Así que dicho y hecho, me fui a comprar los ingredientes y a empezar a cocinar. Nunca suelo cocinar para más de cinco o seis personas --y normalmente para uno o dos-- así que preparar semejante menú para el doble de personas era todo un reto para mi, no tanto por manejar las cantidades, que se soluciona aritmética básica, sino por la logística de preparar todo casi al mismo tiempo.
No voy a entrar en detalles de cómo conseguí salir vivo de esa cocina. Por momentos aquello parecía el camarote de los hermanos Marx, porque tenía a mi sobrinita y a mi prima desgranando granadas, a mi tía arriba y abajo preparando el resto de cosas y yo allí, tratando de dorar cinco magrets de pato al punto mientras vigilaba que no se quemaran las tartaletas.

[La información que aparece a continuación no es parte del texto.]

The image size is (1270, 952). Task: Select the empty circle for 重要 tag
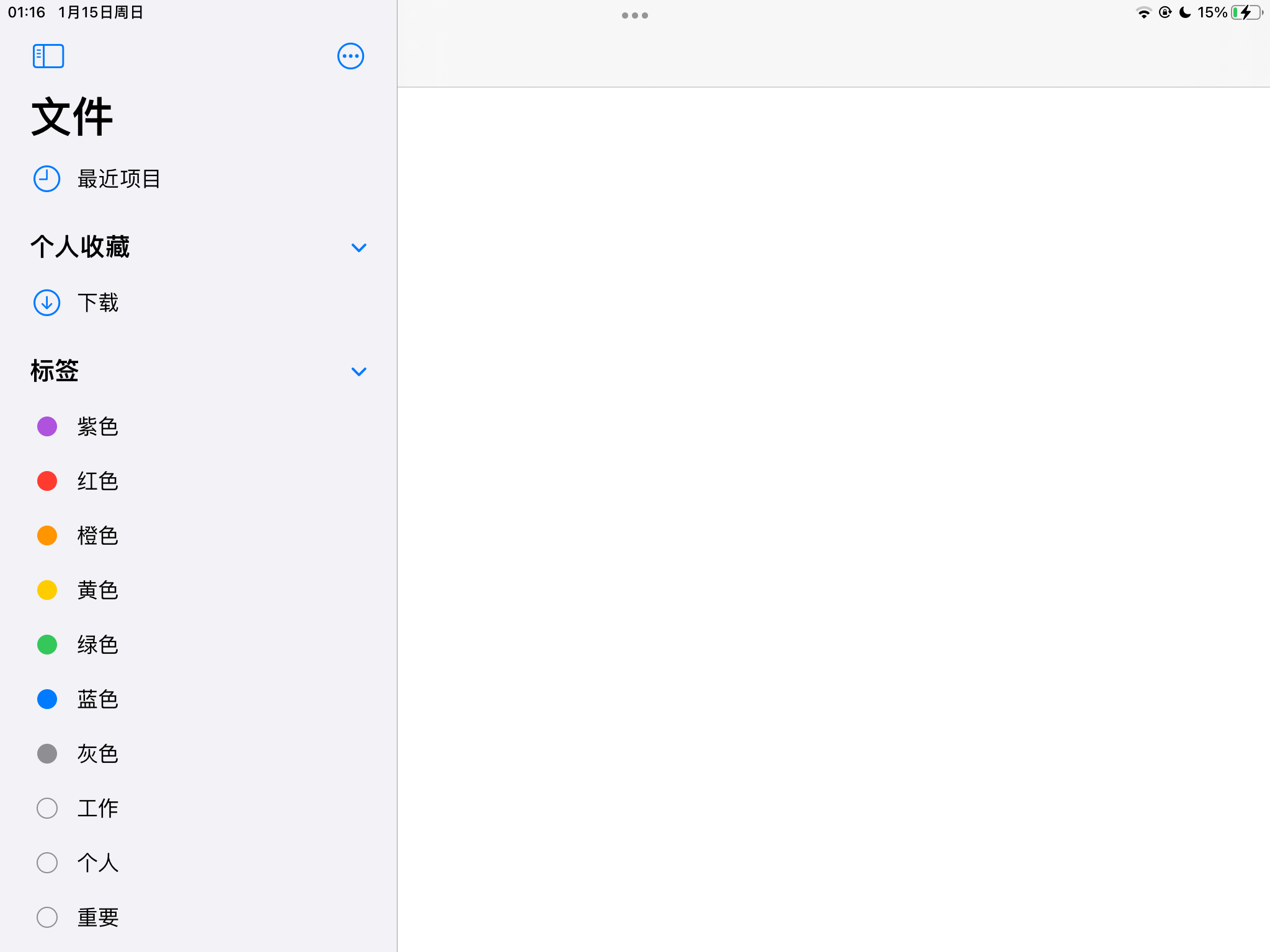pos(47,917)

En realidad todo estaba saliendo bastante bien y no hubo ningún imprevisto, pero notaba como la adrenalina fluía por mis venas, y eso que aún me faltaba lo mejor, porque el auténtico placer de cocinar para la familia es sacar la primera remesa de tartaletas y ver cómo desaparecen de las bandejas al mismo ritmo que la gente se lleva los dedos a la boca en un último intento de retener su sabor.

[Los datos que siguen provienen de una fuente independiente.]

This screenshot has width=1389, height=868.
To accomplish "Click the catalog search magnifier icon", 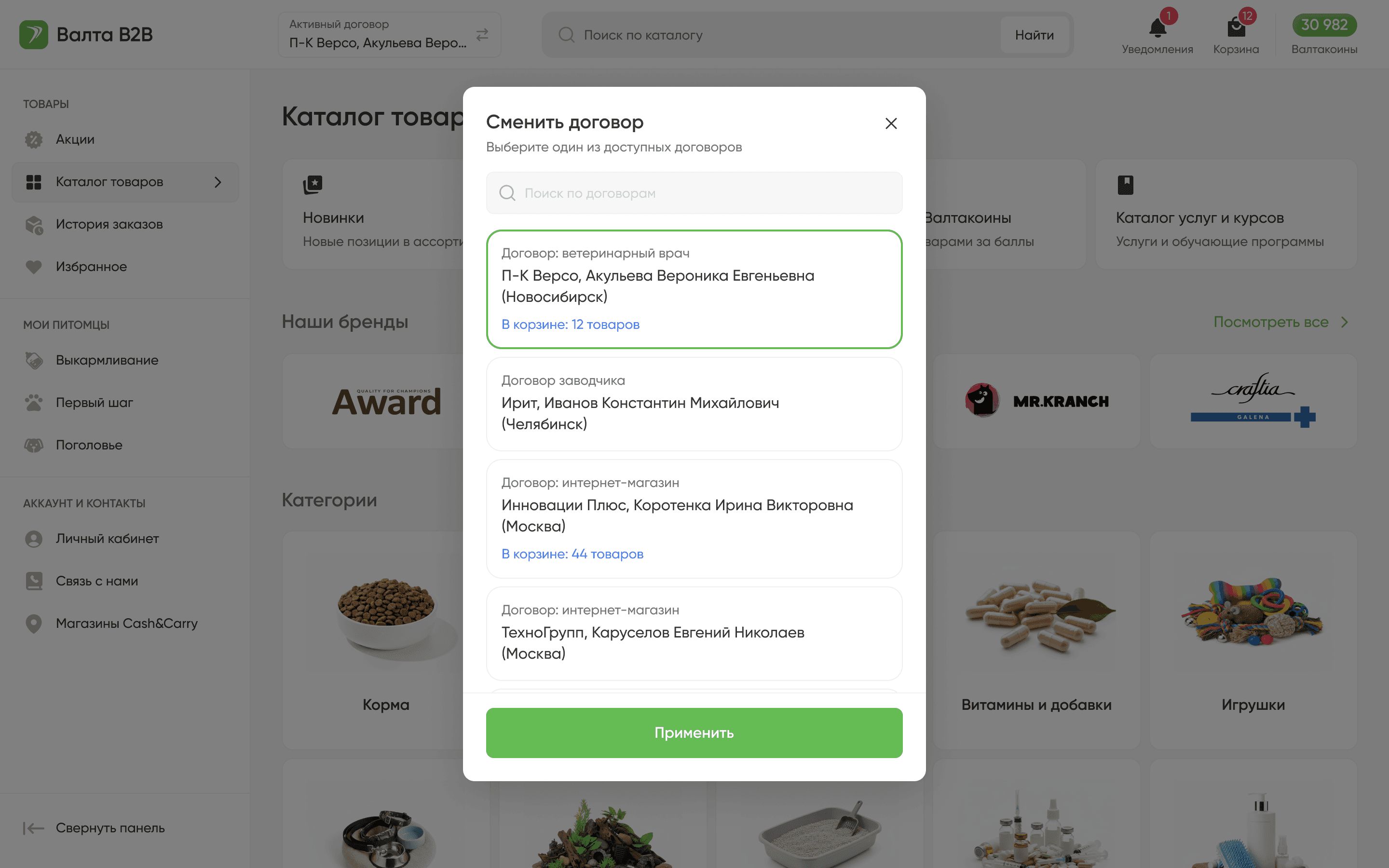I will click(x=567, y=35).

Lo mismo ocurrió con el pato, incluso a pesar de que había preparado para que sobrara y que el aperitivo fue copioso, apenas quedaron tres tristes trozos en la mesa, ¡Si hasta se comieron la guarnición de cebolla! así que no os podéis imaginar la alegría que inundó mi corazón, y más aún teniendo a mi tía sentada al lado, fiel lectora, disfrutando de lo que había cocinado.

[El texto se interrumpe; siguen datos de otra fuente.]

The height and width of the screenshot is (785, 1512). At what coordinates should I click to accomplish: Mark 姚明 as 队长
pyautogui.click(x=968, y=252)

Quizás el pastel fue lo que menos triunfó, en parte porque el hambre flaqueaba y en parte porque no me salió tan rica como la vez anterior, incluso menos apetitosa --no tenía mi molde desmoldable y se rompió un poco-- aunque seguía siendo el pastel esponjoso y ligero ideal para rematar una comida abundante.
Sea como fuere, ahí estaba yo, ligeramente reclinado sobre la silla, apurando la copa de vino, observando la felicidad de los presentes, las risas, la alegría en los ojos... y me regocijaba saber que aunque solo fuera un poco, mi comida había colaborado en esa felicidad.
Creo que ahí reside el placer de cocinar para la familia, en poner tu granito de arena para que esos momentos alrededor de la mesa nos hagan olvidar todo lo malo que pueda haber en la vida y podamos disfrutar de la compañía de los seres queridos.